G.L.G. and A.V.: Our mentor was undoubtedly our PhD and postdoc director, Ceci (Dr Cecilia D'Alessio). She was always open for discussions that ranged from the latest theoretical ideas proposed in the field to the most mundane technical details. Actually, she has never abandoned bench work, which kept her very close to us throughout the whole research.

Dr Armando Parodi is among the most intelligent people we've ever met. Just by looking quickly at the design of an experiment, he can predict the results and identify all the possible sources of error. Moreover, he is a source of inexhaustible wisdom, so spending time listening to him really improved everyday life in the lab.

What motivated you to pursue a career in science, and what have been the most interesting moments on the path that led you to where you are now?

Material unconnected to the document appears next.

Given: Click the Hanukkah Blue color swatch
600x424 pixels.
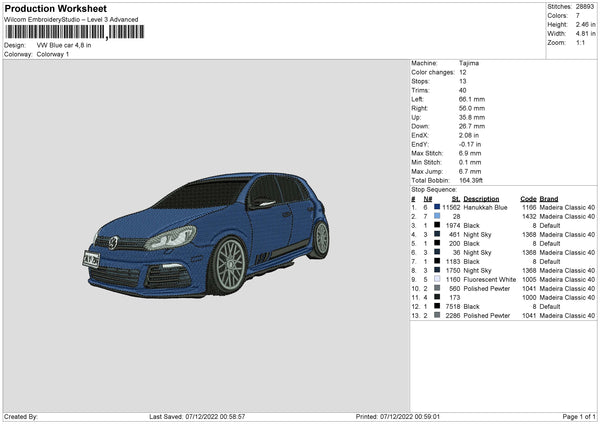Looking at the screenshot, I should 437,207.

G.L.G.: I consider my main motivation to be curiosity. I've always been a very curious person, interested in different fields such as biology, astronomy, history and art. More specifically, I was always very interested in human diseases, especially infectious ones. When I realized that I could investigate the origin of a disease at a molecular level, understand what was behind a disease and explain it at the most basic level, I had no doubt that it was going to be my passion.

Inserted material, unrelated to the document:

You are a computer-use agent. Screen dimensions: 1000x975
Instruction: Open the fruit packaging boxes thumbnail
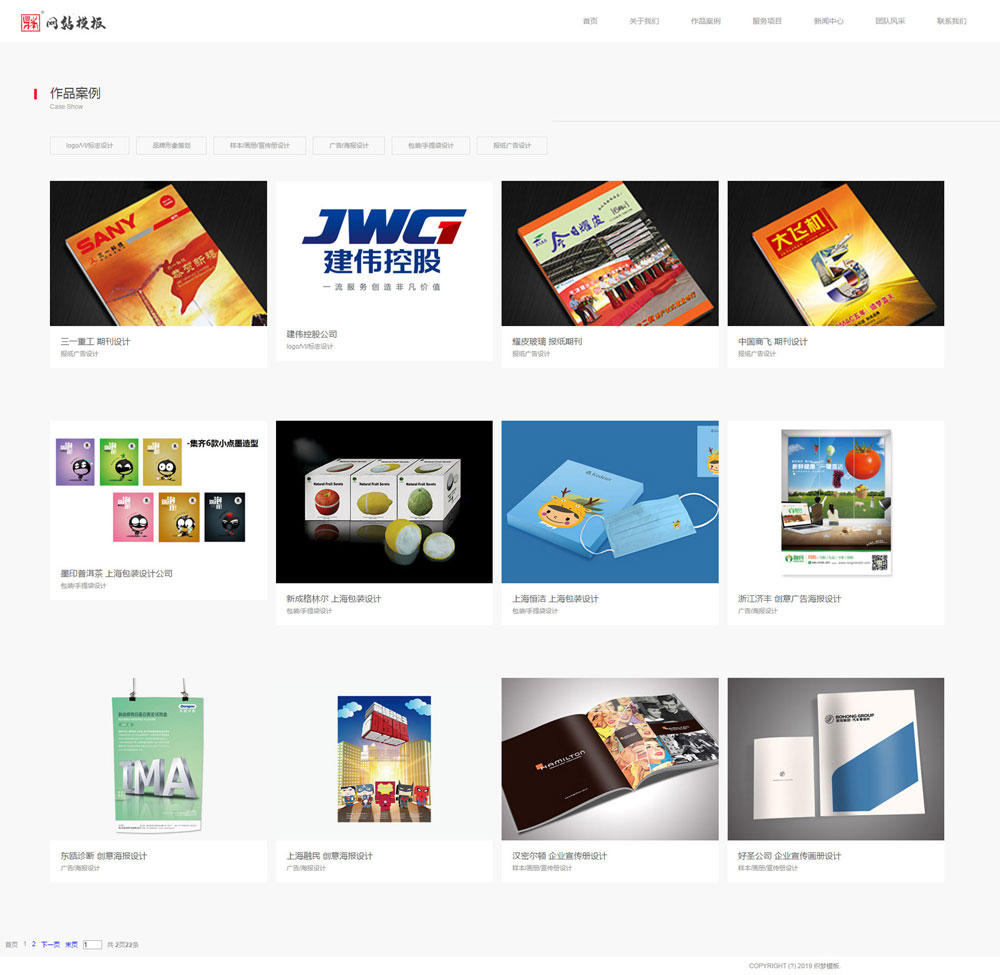[384, 502]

A.V.: When I was around 10 years old, my dad gave me a small microscope, which I used to look at water samples and fragments of leaves. I remember my excitement seeing for the first time this amazing tiny world through the lens of this enigmatic artifact. I knew then that I wanted to pursue a scientific career, to continue exploring that wild, huge and unknown microscopic universe. And now, as a fully-grown scientist, every time I look through the microscope, I relive that very same sensation I had as a child. This feeling of perhaps being the first person to witness the mystery of a particular subcellular landscape or a biological process is my daily inspiration to go forward.

Who are your role models in science? Why?

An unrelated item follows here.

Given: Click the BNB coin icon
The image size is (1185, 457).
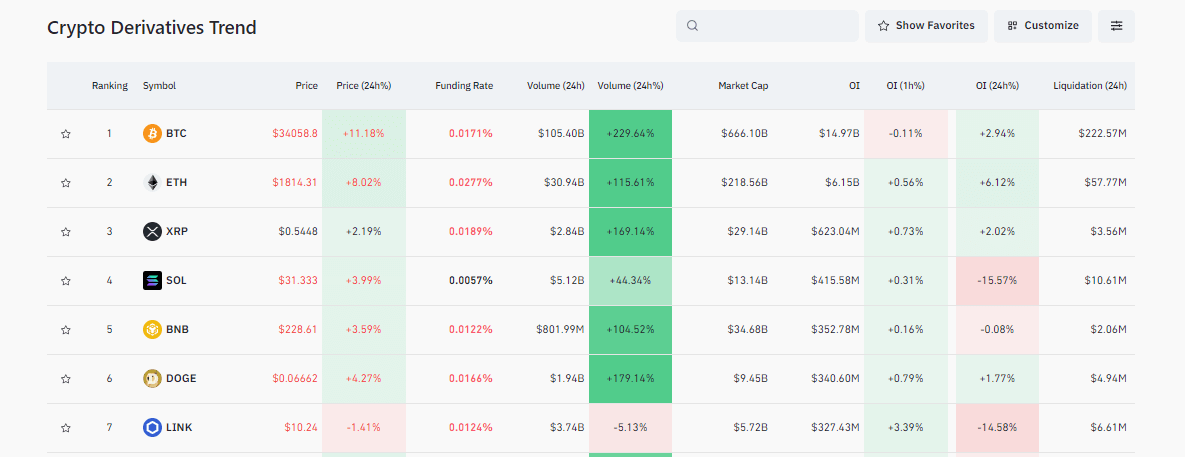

G.L.G.: For me, the most inspiring researchers are those who work every day, arrive early at the lab, and spend lots of hours reading papers, analyzing experiments and thinking up new hypotheses for unexpected results (the daily lab routine). People who keep their minds constantly updated challenge me to be better as I learn from them.

A.V.: There are a large number of scientists from different disciplines and historical moments whose work has inspired me deeply: Richard Feynman, Carl Sagan, Lynn Margulis, Barbara McClintock and Giordano Bruno, to name a few. But among the scientists I have met in person, I would like to highlight Dan Klionsky, from Michigan University. They are role models for me because they have conveyed to the general public the idea that questioning and dissecting a phenomenon does not mean destroying its essence. A better understanding of the complexity of nature and its principles just contributes to our comprehension of its underlying beauty.

What's next for you?

G.L.G.: Within my postdoc in virology, I am planning to spend a short period at the University of San Diego, in California. After finishing my postdoc, I aim to get my own position as a research scientist in Argentina.

A.V.: I joined Dr Sebastian Schuck's laboratory at Heidelberg University a year ago as a postdoctoral fellow, where I am using budding yeast as a model organism to study micro-ER-phagy. Afterwards, I plan to pursue an academic career so I can keep studying the molecular mechanisms behind my favorite biological process: autophagy.

Tell us something interesting about yourself that wouldn't be on your CV

G.L.G.: I love spending my free time inside a museum. I can't think of a better plan for a weekend afternoon than spending hours looking at artworks – learning from them who we are, where we come from and what makes human beings what we are.

A.V.: Besides being a cell biologist, I am also an artist. For me, art has always been as important as science. I find that art is a useful way of conveying my appreciation of life and nature, and sharing with the general audience the beauty hidden inside a cell, which my work as a scientist allows me to capture. If you're interested, you can explore my science-inspired artwork by visiting my personal webpage: ayelenvalko.com.